Snowstorm Moving to Northeast After Halting Texas Travel
A winter storm that dropped 17 inches (43 centimeters) of snow in Amarillo, Texas, closed airports and shut highways will move across the Great Plains toward Chicago and possibly Boston.
The storm is expected to head northeast, bringing heavy snow to Kansas and Missouri overnight and as much as 8 inches to Chicago starting tomorrow, said David Roth, a weather forecaster with the U.S. Hydrometeorological Prediction Center in College Park, Maryland.
The heavy snow, the Plains’s second major storm in a week, may help the region that has been struggling with one of the worst droughts since the 1930s, Roth said.
“This snowpack is going to be great for them because it is going to help the winter wheat,” Roth said. “Ultimately, this will be a very good thing for the Great Plains even if it is a significant nuisance right now.”

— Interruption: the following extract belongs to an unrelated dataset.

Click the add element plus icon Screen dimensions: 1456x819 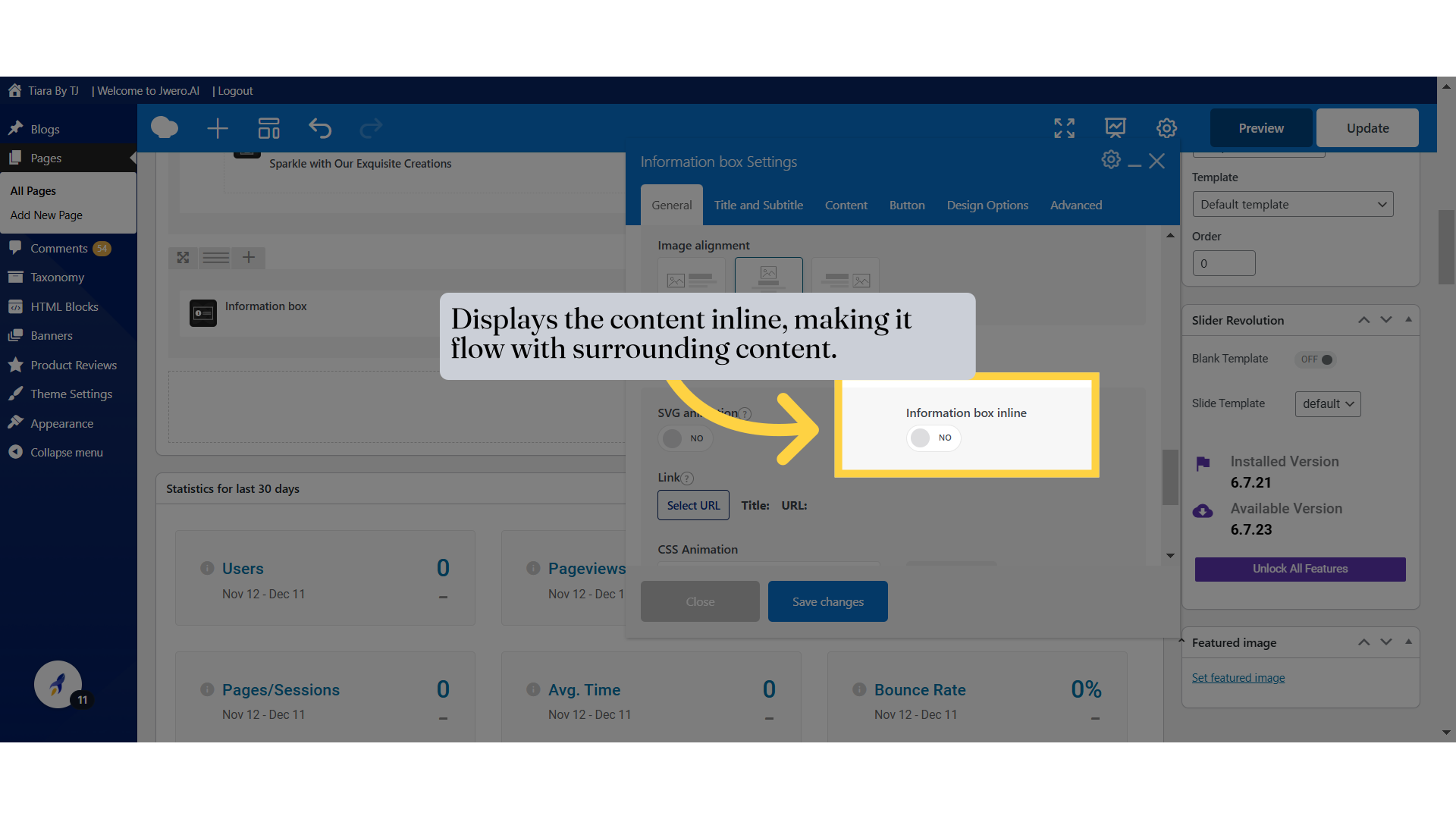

Wheat slid to an eight-month low in Chicago today on speculation that the snow will help ease the dryness. Cattle futures climbed on concern that the system will disrupt the movement of animals and supplies.

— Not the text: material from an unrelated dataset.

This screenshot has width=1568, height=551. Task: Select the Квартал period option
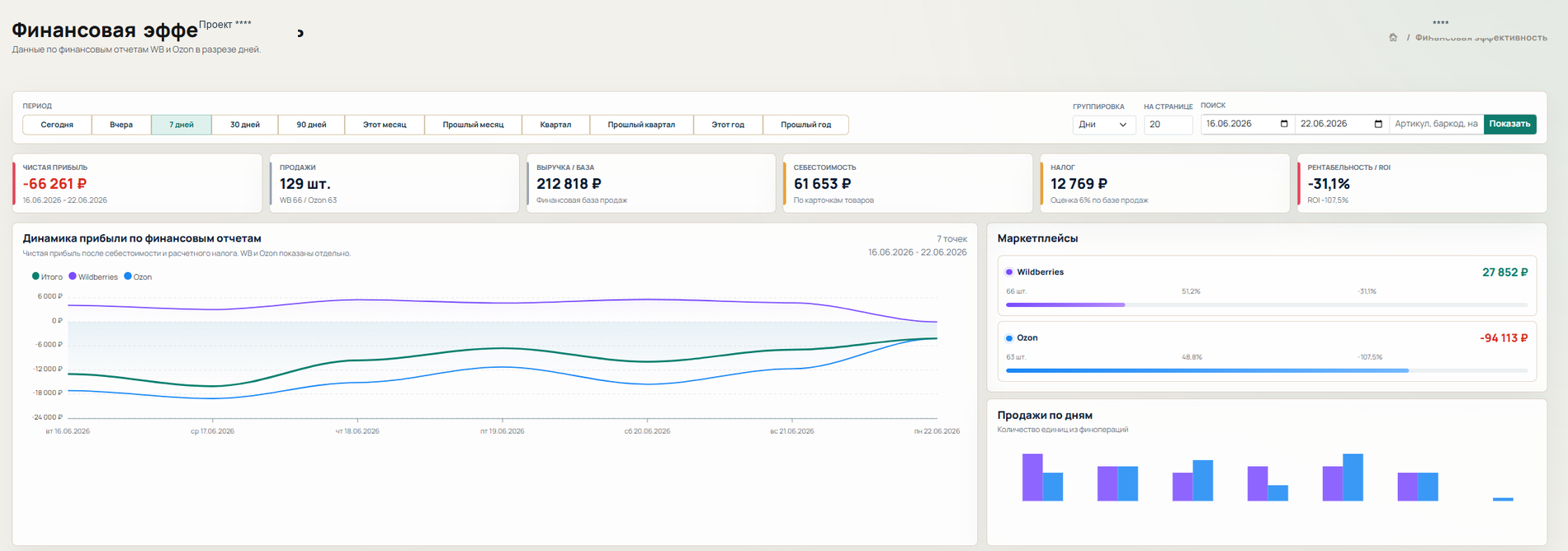[x=555, y=125]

The storm shut down Interstate 40 and several secondary roads through the Texas Panhandle, according to the state Transportation Department’s website. A blizzard warning stretches from eastern New Mexico through Texas and into Oklahoma and Kansas.
Survival Kits
“Falling and blowing snow with strong winds and poor visibilities are likely,” the National Weather Service said. “Do not travel. If you must, have a winter survival kit with you.”
Storm warnings, watches and advisories reach into Illinois, including Chicago, and Michigan, Indiana and Ohio.
Amarillo and Lubbock international airports shut. High winds spawned by the system caused delays of almost 2.5 hours at Dallas-Fort Worth International Airport, the Federal Aviation Administration reported.
As of 4 p.m. Eastern time, 304 flights were canceled across the U.S., with 106 of them into or out of Dallas-Fort Worth, according to FlightAware, a Houston-based airline tracking company.
Roth said while the storm’s energy pushes snow through the Great Lakes and into Ontario, a secondary system will develop in North Carolina and move up the East Coast, bringing rain toWashington, Philadelphia and New York later this week. There may be “measurable snow” in Boston in three days, he said.